James McMahon at A Disciple’s Journey has written an interesting comment in response to my earlier post, “Trying to Connect the Dots of the Emergent Movement.” He describes the mission venture of two friends in West Africa. Their missionary method, James says, differs from that of “many denominations [which] send missionaries into areas to build a church in the image of American Christianity, with Western worship practices and order. In effect, American denominations seek to create congregations in their own image regardless of the surrounding culture.”
James, thanks for your comment. I admire the remarkable mission your friends are carrying out in West Africa. You are fortunate to count them as friends. However, I fail to see how that description sheds much light on the Emergent Movement. You are right that it is offensive to confuse Christianity with American/Western culture, and to approach evangelism, either at home or elsewhere, with an imperialistic attitude. However, consideration of such concerns has been going on long before the Emergent Movement came along.
Hudson Taylor, the great missionary of the Inland China Mission, stirred controversy in the 1800s when he wore Chinese clothes in order to relate to Chinese people. The Anglican missionary Roland Allen wrote his classic books on missions and indigenous Christianity almost a century ago: Missionary Methods: St. Paul’s or Ours? (1913) and The Spontaneous Expansion of the Church (1927). [Wonderful books. By the way, the full text of both books is available here].
Albert Mohler, a Southern Baptist who is certainly no emergent, wrote an interesting article last month about missions (“The Continuing Call – Christian Missions in the Post-Colonial Age”). Mohler writes: “…the age of colonial missions is now past — certainly among the most respected and established missionary organizations.”
My point is that the principle of “contextualization” in missions and evangelism, what emergents might call being “incarnational,” is certainly not a new idea or a discovery of the Emergent Movement.

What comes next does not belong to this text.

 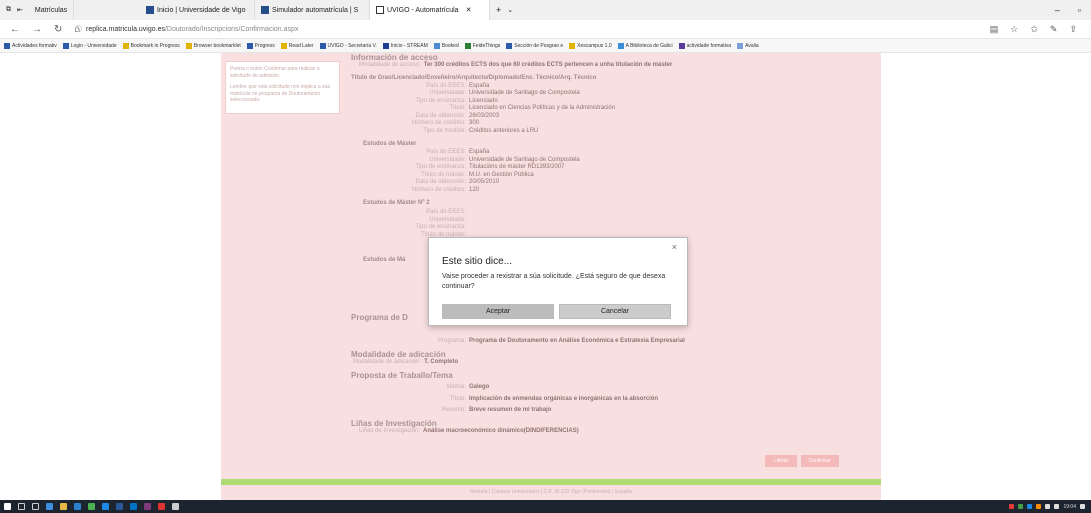 What do you see at coordinates (450, 46) in the screenshot?
I see `favorite-label: Booked` at bounding box center [450, 46].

James, please tell me more. I am glad for the opportunity to have a direct conversation with someone who has a positive view of the Emergent Movement. I think my question to you (or anyone favorable to the emergents) would be to tell me more about the philosophical view of that movement. What is the philsophy (i.e., epistemology) of the emergents, how does their philosophy differ from that of evangelicals, and how is their philosophy better (i.e., more Biblical)?

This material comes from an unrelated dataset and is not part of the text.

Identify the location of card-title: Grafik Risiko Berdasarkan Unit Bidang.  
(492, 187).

As I have made amply clear on this blog, I share the emergents’ repulsion with many of the things we Baby Boomers have introduced to the modern church. I can definitely relate to a desire to strip away all of the nonsense with which Baby Boomers have degraded the contemporary American church. But the Emergent Movement seems to want to be something more profound than merely a rebellion against the gawdiness of Baby Boomerism. The emergents want to have a new philosophical view of things. Right? I would be very interested, James (or anyone else), in hearing you saying something about that.
(If this conversation continues much longer, I will be forced to break down and read one of Bruce McLaren’s books. That is something I have decided I really don’t want to do. However, emergents will be happy to know I am going out today to pick up a copy of N.T. Wright’s Jesus and the Victory of God. I’m going to ask the real bookworm in our family, my wife Norma, to read it and tell me what she thinks.)